Anomalous elasticity in nematic and smectic elastomer tubule
Olaf Stenull

TL;DR
This paper investigates how thermal fluctuations cause scale-dependent elastic properties in nematic and smectic elastomer tubules, revealing a universal anomalous elasticity similar to that in smectic liquid crystals, with potential experimental detectability.
Contribution
It identifies and characterizes the anomalous elasticity in tubule phases of nematic and smectic elastomers, establishing their universality class and highlighting the power-law anomaly for physical membranes.
Findings
Elastic moduli become scale-dependent due to thermal fluctuations.
Anomalous elasticity is in the same universality class as d-dimensional smectics.
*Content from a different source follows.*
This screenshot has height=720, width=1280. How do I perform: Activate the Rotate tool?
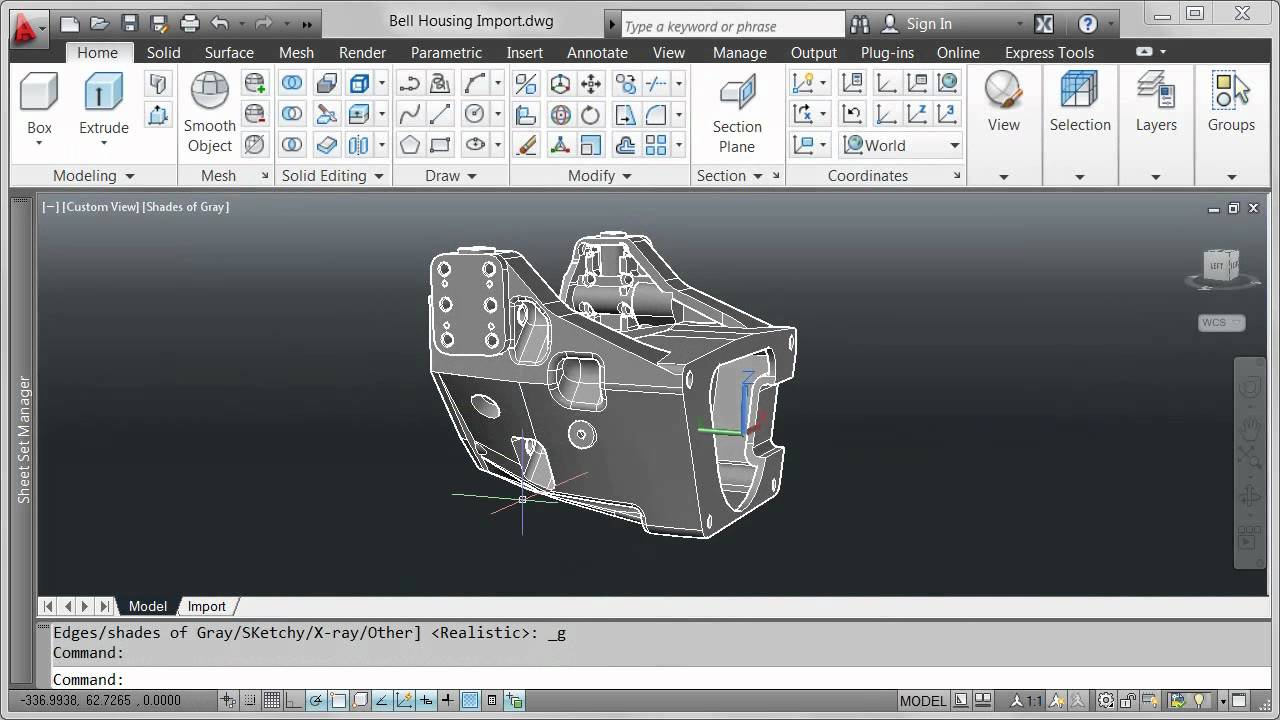click(x=588, y=115)
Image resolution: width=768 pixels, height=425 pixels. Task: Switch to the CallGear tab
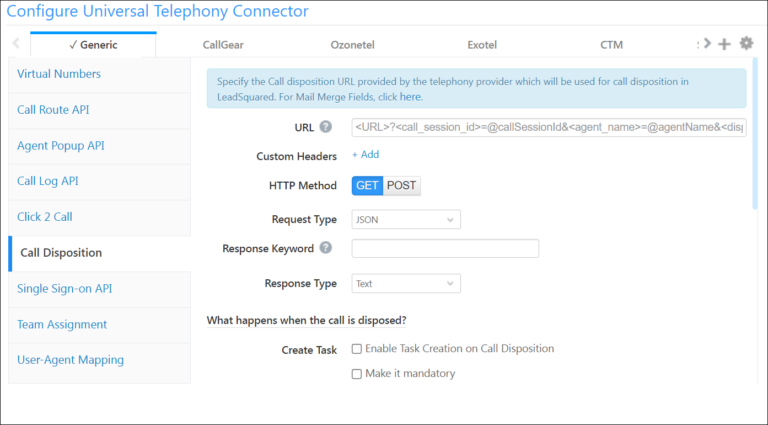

Power-law anomaly in physical tubules (D=2) may be experimentally observable.
Abstract
We study anomalous elasticity in the tubule phases of nematic and smectic elastomer membranes, which are flat in one direction and crumpled in another. These phases share the same macroscopic symmetry properties including spontaneously-broken in-plane isotropy and hence belong to the same universality class. Below an upper critical value of the membranes' intrinsic dimension D, thermal fluctuations renormalize the elasticity with respect to elastic displacements along the tubule axis so that elastic moduli for compression along the tubule axis and for bending the tubule axis become length-scale dependent. This anomalous elasticity belongs to the same universality class as that of d-dimensional conventional smectics with D taking on the role of d. For physical tubule, D=2, this anomaly is of power-law type and thus might by easier to detect experimentally than the logarithmic…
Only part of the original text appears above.